▶ [YOUR GOAL] In the records below, find the line with "At what coordinates should I click to accomplish: Click the 确认", then copy each line exactly until you have copied the line with "This screenshot has width=605, height=348.". Leave any picture out.

▶ [MATERIAL SHOWN]

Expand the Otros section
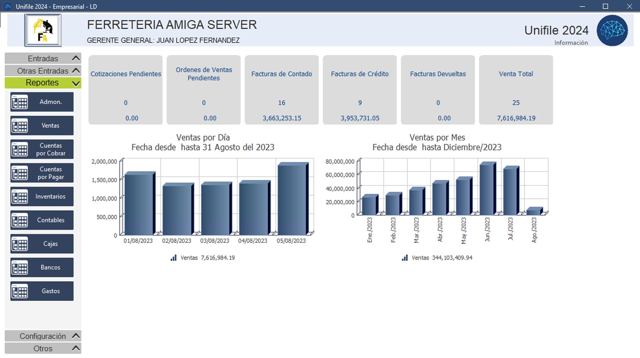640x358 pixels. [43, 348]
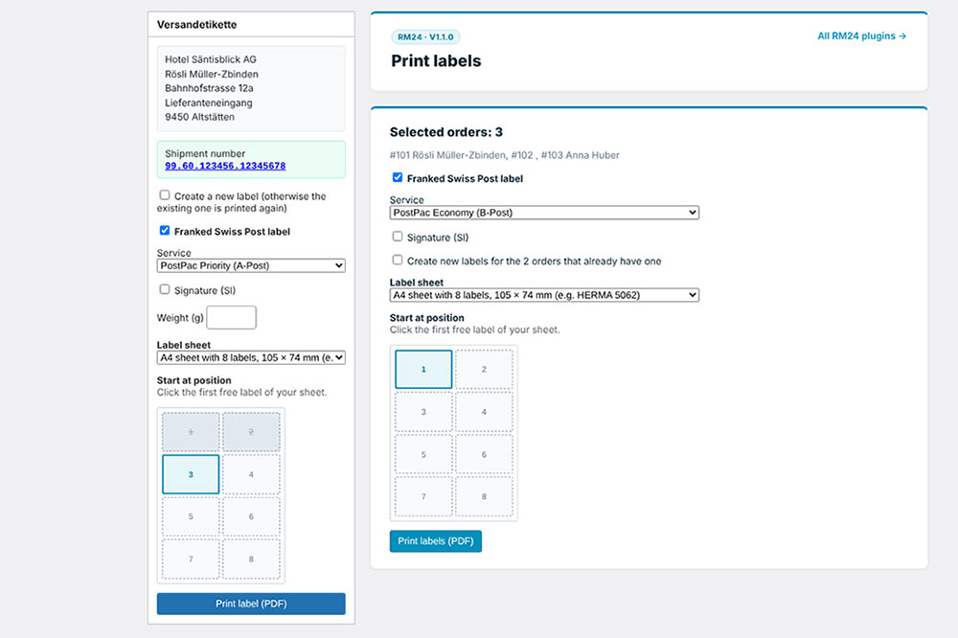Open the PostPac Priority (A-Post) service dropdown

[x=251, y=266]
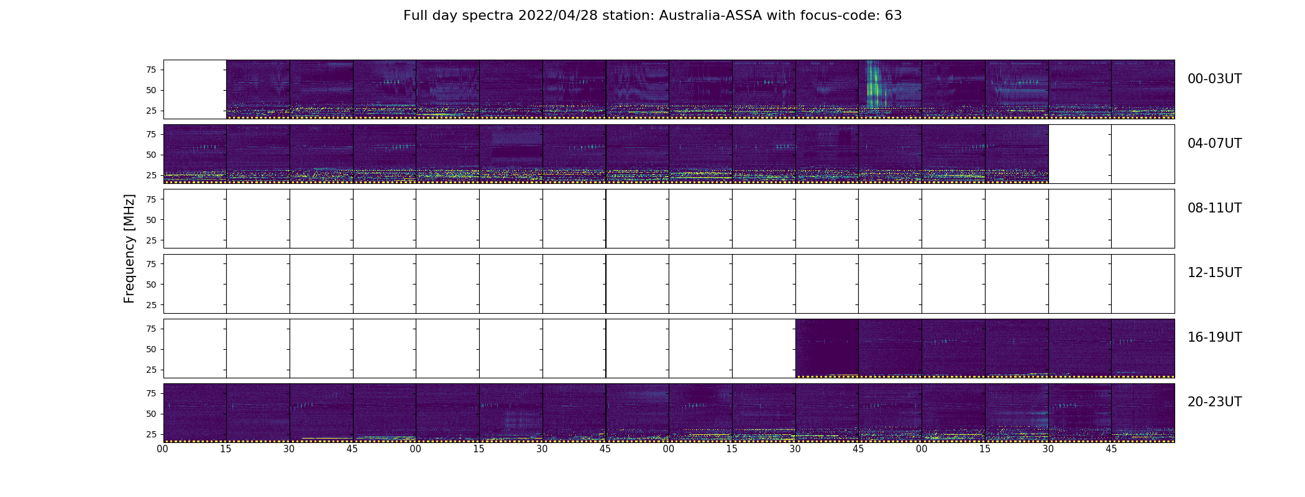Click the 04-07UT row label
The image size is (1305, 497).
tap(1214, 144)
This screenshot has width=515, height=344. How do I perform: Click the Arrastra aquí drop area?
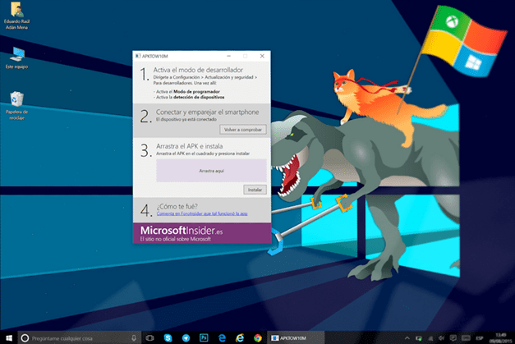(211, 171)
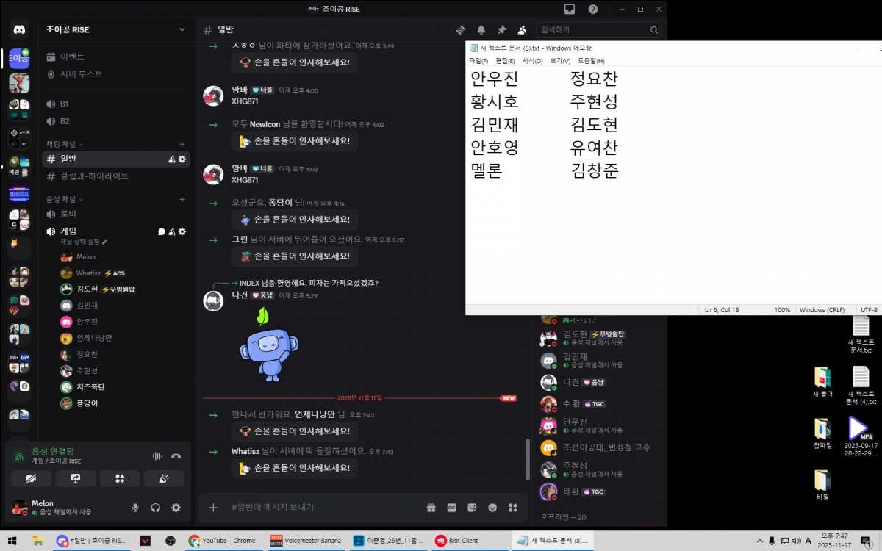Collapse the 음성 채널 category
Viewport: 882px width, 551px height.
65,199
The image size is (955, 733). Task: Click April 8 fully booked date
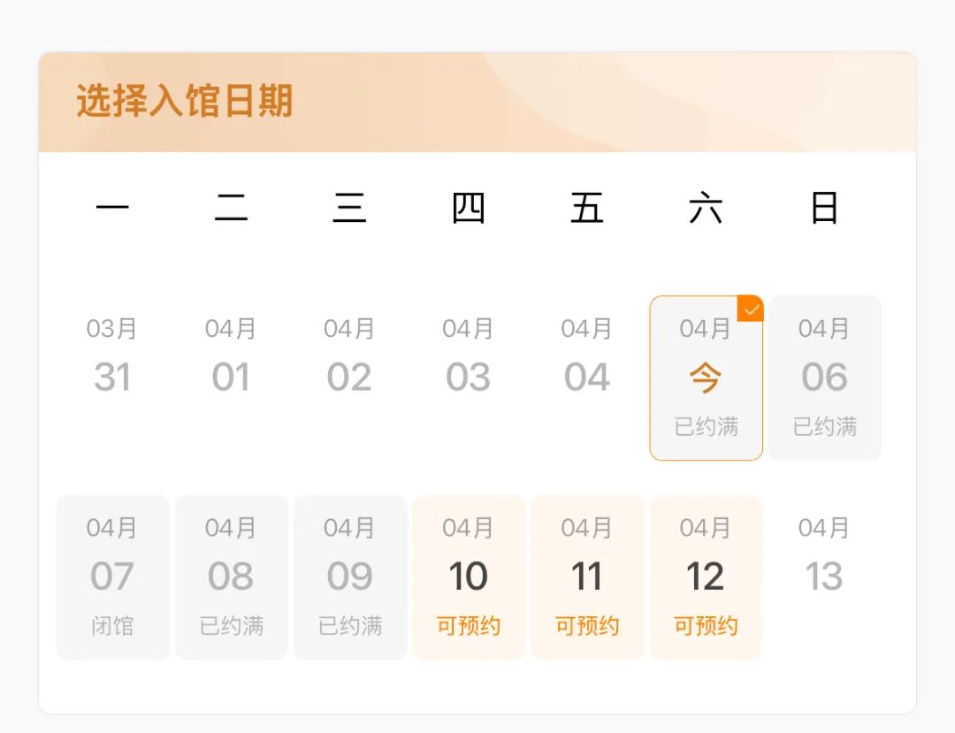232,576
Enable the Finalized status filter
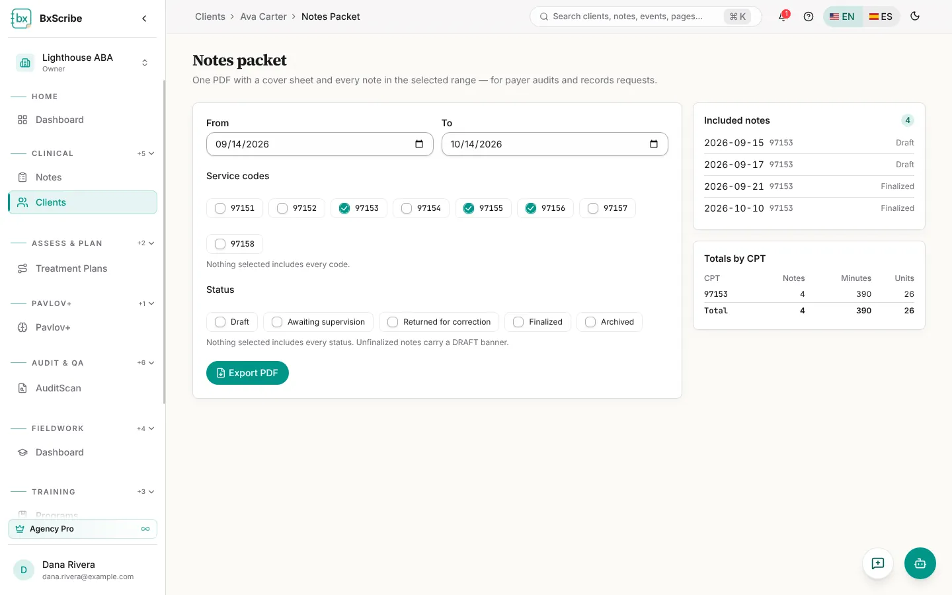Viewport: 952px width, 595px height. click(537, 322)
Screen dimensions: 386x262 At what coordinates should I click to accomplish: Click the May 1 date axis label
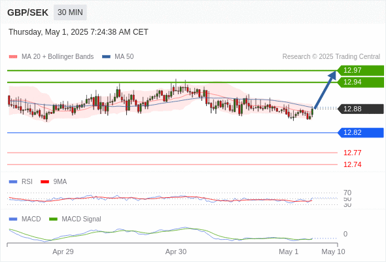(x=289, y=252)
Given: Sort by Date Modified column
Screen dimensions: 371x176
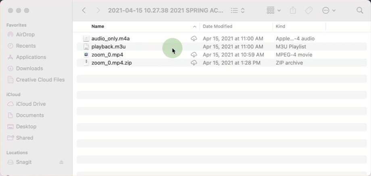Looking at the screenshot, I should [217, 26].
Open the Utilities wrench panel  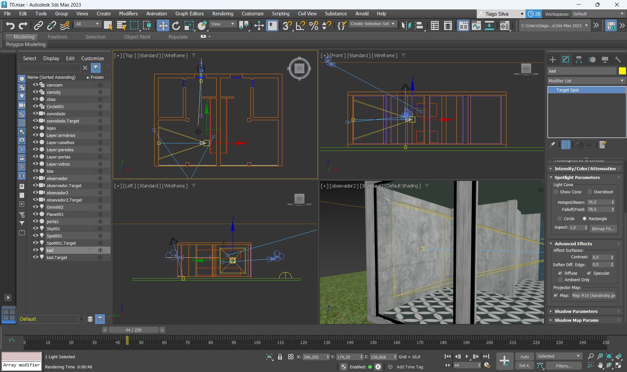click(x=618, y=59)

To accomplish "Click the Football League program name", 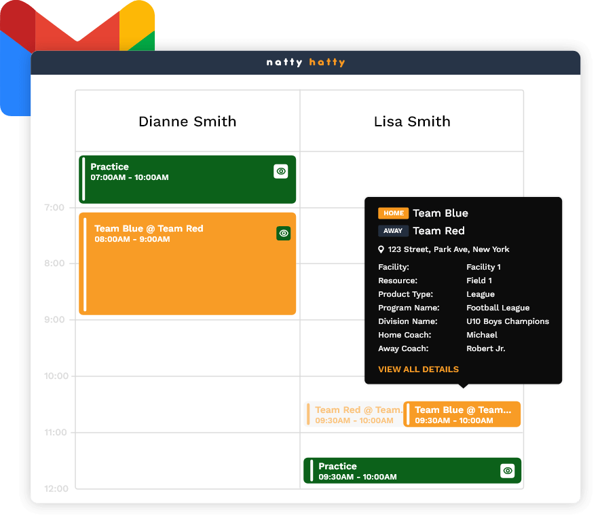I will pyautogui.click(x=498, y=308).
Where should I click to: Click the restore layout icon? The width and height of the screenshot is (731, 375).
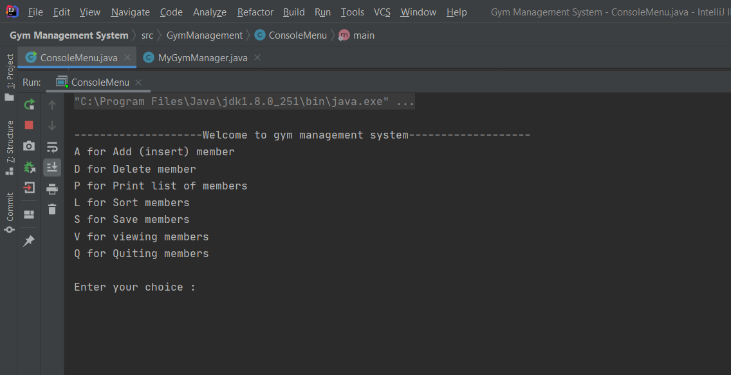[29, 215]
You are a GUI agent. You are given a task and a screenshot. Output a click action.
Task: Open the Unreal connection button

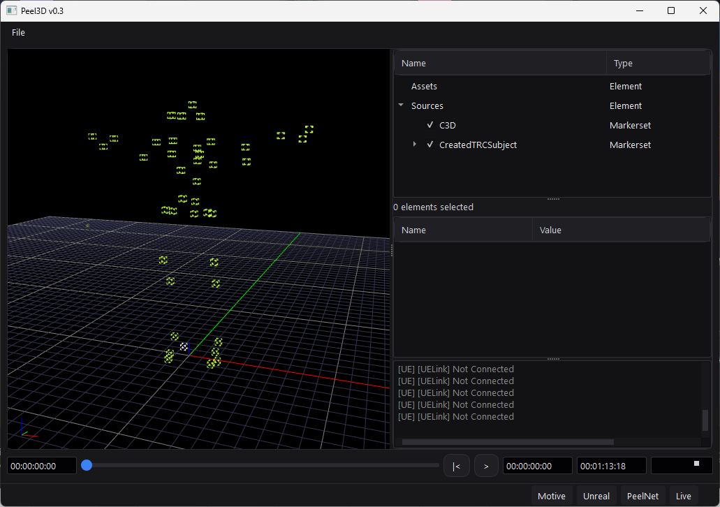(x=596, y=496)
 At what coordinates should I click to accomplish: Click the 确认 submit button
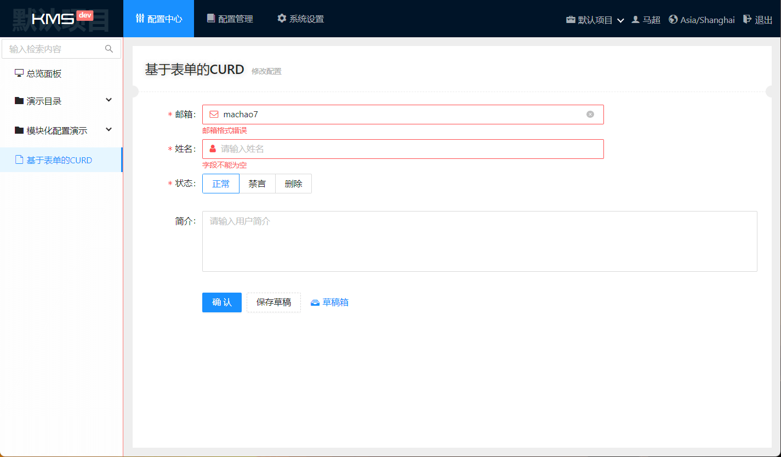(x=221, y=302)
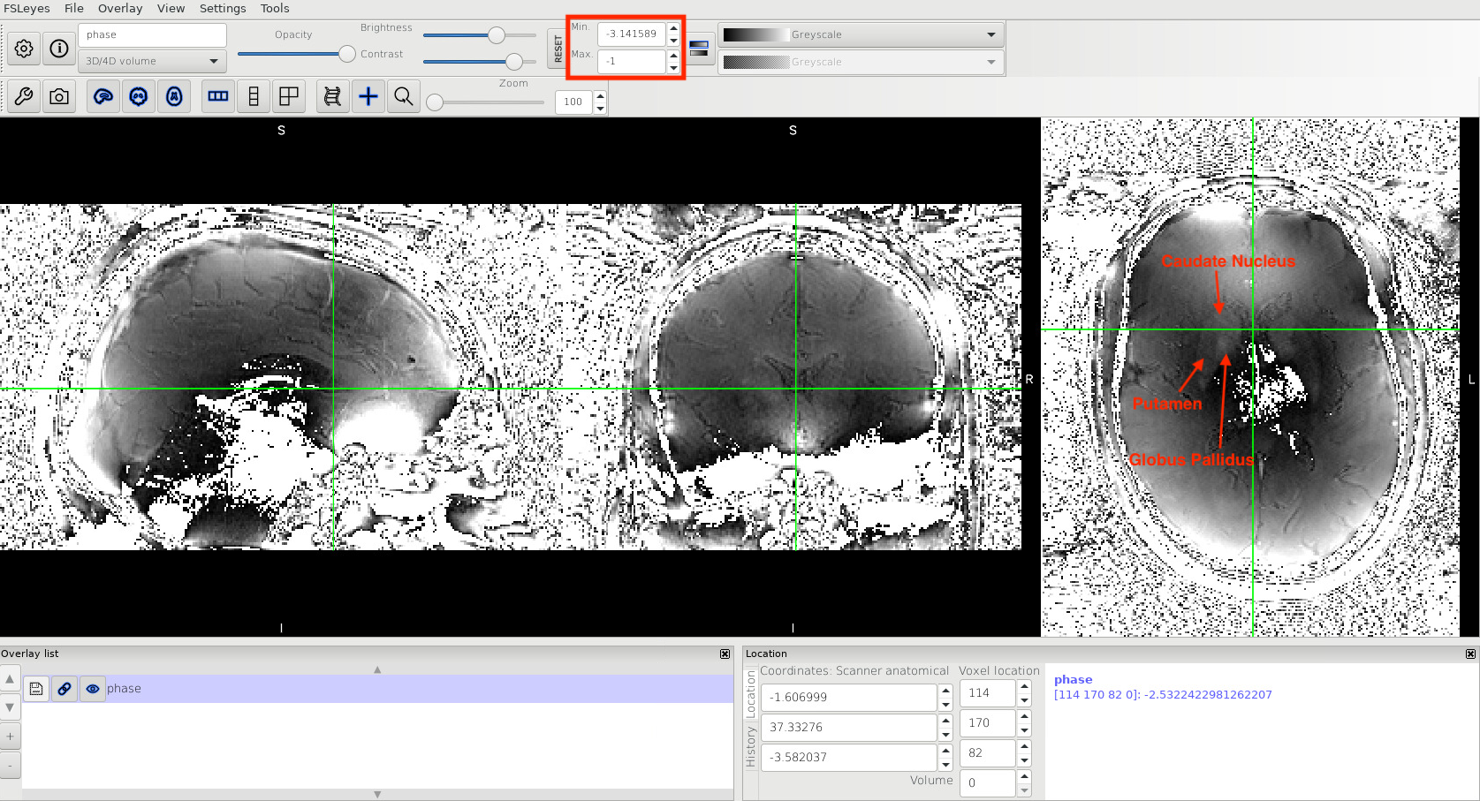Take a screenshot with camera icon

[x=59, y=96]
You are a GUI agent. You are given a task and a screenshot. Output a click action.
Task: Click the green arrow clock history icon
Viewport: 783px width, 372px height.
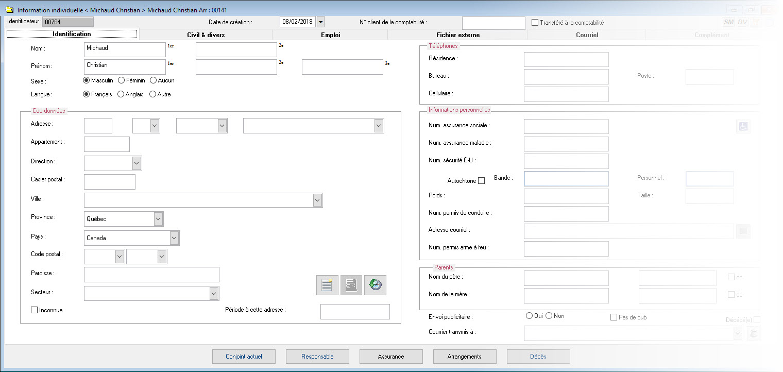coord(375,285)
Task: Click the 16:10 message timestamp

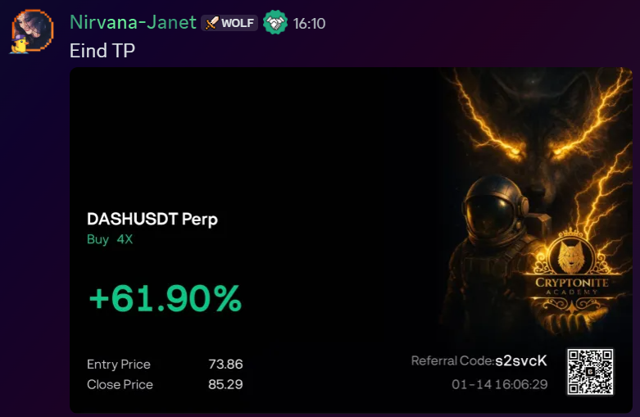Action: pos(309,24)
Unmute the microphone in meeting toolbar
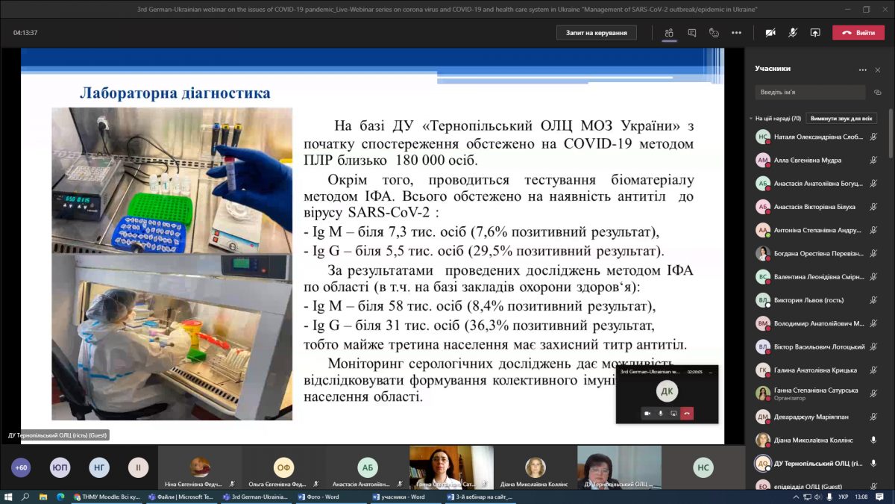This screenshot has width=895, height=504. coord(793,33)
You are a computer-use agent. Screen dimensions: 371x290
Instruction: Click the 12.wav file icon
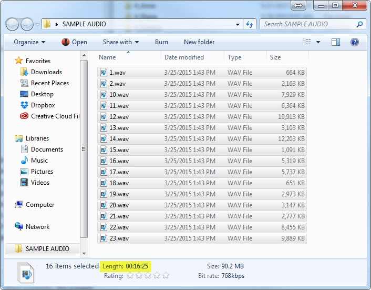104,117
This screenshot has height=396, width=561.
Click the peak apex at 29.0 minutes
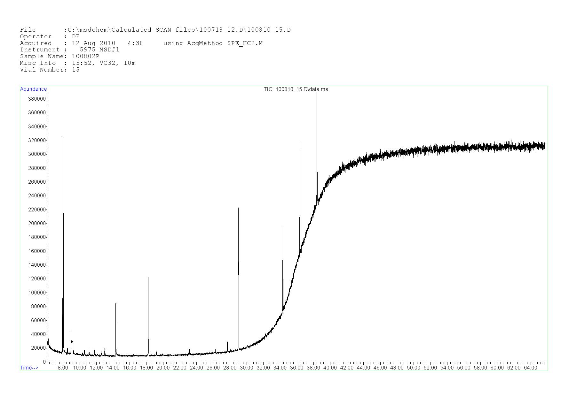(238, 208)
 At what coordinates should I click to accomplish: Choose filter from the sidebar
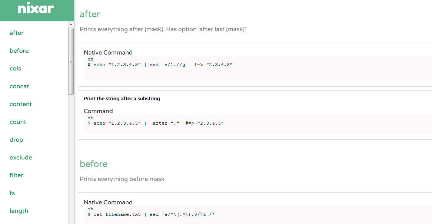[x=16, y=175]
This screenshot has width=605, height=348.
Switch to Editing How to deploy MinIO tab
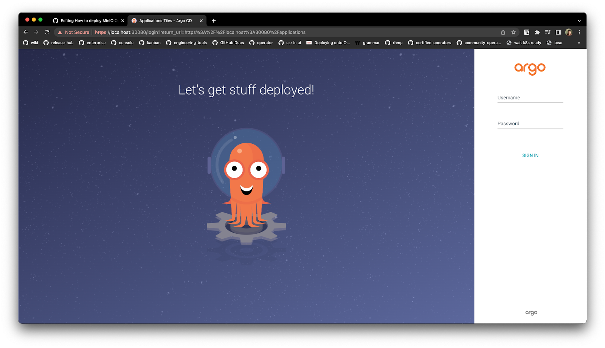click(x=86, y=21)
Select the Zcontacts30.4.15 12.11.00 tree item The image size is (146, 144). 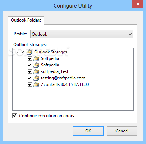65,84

▶ [RESPONSE AREA]
 At what coordinates should I click to accomplish: Click the 确认 submit button
(x=221, y=302)
Take a screenshot with camera icon

[x=59, y=96]
You are a GUI agent. You are given a task and a screenshot. Output a click action.
Task: Click the green arrow clock history icon
Viewport: 783px width, 372px height.
coord(375,285)
Task: Click the 16:10 message timestamp

Action: pos(309,24)
Unmute the microphone in meeting toolbar
This screenshot has width=895, height=504. coord(793,33)
You are a computer-use agent. Screen dimensions: 371x290
Instruction: Click the 12.wav file icon
104,117
This screenshot has height=396, width=561.
Click the peak apex at 29.0 minutes
(238, 208)
 At what coordinates should I click to accomplish: Choose filter from the sidebar
[x=16, y=175]
This screenshot has width=605, height=348.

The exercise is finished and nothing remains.